» Dataset entries
----
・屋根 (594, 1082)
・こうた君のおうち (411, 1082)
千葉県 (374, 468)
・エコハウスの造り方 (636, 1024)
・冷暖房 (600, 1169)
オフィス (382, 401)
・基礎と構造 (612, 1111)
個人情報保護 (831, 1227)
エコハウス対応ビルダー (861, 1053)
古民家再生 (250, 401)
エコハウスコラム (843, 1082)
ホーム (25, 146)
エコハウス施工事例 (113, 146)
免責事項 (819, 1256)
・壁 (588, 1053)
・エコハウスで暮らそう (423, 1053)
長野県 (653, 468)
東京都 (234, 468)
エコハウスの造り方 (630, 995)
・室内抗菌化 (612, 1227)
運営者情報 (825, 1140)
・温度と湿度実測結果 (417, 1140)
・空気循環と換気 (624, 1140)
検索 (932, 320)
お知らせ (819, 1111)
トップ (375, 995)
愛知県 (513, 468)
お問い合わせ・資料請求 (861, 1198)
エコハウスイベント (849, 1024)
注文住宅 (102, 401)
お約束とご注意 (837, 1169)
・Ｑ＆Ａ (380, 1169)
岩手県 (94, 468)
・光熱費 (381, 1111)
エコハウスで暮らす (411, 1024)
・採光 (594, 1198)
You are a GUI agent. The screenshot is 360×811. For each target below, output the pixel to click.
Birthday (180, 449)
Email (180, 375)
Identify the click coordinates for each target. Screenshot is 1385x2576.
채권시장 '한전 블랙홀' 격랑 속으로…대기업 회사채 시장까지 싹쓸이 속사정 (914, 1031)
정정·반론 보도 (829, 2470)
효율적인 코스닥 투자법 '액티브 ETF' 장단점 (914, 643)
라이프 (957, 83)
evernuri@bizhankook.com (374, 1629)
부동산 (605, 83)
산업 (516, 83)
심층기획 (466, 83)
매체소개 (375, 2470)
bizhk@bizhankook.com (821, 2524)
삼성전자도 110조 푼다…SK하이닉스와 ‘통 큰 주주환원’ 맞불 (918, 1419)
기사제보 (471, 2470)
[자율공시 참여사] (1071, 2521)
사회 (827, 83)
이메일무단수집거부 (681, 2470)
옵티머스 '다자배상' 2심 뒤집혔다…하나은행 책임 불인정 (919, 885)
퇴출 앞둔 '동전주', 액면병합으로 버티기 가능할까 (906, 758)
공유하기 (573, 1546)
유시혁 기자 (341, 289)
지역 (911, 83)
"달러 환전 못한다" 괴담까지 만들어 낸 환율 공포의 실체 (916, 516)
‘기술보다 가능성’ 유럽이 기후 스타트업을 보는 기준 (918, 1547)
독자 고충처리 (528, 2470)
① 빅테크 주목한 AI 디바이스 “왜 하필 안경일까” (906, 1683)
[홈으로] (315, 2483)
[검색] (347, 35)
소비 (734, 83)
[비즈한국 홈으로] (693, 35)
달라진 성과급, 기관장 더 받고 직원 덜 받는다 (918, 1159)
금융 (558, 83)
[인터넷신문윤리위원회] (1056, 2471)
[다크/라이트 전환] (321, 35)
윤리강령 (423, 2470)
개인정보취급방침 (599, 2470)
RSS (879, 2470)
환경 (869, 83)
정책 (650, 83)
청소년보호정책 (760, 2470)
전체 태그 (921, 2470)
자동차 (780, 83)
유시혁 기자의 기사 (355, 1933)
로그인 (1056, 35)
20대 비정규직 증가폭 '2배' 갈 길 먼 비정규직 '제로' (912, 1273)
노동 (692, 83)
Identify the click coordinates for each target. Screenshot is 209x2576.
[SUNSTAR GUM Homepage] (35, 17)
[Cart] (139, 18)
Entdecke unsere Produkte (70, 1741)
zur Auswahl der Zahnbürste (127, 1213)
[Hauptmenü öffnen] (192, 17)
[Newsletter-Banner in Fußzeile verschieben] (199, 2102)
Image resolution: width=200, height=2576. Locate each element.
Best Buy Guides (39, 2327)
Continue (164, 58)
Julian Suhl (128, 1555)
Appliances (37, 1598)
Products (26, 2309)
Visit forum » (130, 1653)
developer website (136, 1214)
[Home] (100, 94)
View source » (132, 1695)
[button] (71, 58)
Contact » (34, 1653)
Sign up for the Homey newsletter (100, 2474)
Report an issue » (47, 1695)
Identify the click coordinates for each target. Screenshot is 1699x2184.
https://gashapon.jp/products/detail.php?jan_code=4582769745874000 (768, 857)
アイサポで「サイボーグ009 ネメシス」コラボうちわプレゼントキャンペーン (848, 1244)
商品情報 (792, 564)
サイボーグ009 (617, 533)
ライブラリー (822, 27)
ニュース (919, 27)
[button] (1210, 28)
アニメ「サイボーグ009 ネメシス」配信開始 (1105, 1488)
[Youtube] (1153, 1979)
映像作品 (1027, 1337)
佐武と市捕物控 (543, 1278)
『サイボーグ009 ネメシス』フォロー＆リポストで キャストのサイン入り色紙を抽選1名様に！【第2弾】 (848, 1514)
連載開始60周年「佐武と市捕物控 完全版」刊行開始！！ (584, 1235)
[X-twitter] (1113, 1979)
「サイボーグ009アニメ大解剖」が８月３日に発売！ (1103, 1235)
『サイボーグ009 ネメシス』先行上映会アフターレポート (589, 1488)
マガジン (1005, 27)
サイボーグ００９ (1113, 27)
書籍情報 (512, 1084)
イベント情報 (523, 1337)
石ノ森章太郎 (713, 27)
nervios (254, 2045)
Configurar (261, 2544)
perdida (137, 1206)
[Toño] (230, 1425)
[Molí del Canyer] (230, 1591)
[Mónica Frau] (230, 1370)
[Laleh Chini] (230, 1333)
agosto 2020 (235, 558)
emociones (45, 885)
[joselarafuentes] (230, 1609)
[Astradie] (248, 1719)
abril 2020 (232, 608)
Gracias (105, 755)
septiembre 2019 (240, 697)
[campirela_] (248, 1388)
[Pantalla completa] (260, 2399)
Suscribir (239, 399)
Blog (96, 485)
----
» Exercise goal
Please copy the lines above from the line with "Birthday (180, 449)" up to and including the line with "실체 (916, 516)", exactly as written and with nothing else.

» Solution to this problem
Birthday (180, 449)
Email (180, 375)
Identify the click coordinates for each target. Screenshot is 1385x2576.
채권시장 '한전 블랙홀' 격랑 속으로…대기업 회사채 시장까지 싹쓸이 속사정 (914, 1031)
정정·반론 보도 (829, 2470)
효율적인 코스닥 투자법 '액티브 ETF' 장단점 (914, 643)
라이프 (957, 83)
evernuri@bizhankook.com (374, 1629)
부동산 (605, 83)
산업 (516, 83)
심층기획 (466, 83)
매체소개 (375, 2470)
bizhk@bizhankook.com (821, 2524)
삼성전자도 110조 푼다…SK하이닉스와 ‘통 큰 주주환원’ 맞불 (918, 1419)
기사제보 (471, 2470)
[자율공시 참여사] (1071, 2521)
사회 (827, 83)
이메일무단수집거부 (681, 2470)
옵티머스 '다자배상' 2심 뒤집혔다…하나은행 책임 불인정 (919, 885)
퇴출 앞둔 '동전주', 액면병합으로 버티기 가능할까 (906, 758)
공유하기 (573, 1546)
유시혁 기자 (341, 289)
지역 (911, 83)
"달러 환전 못한다" 괴담까지 만들어 낸 환율 공포의 실체 (916, 516)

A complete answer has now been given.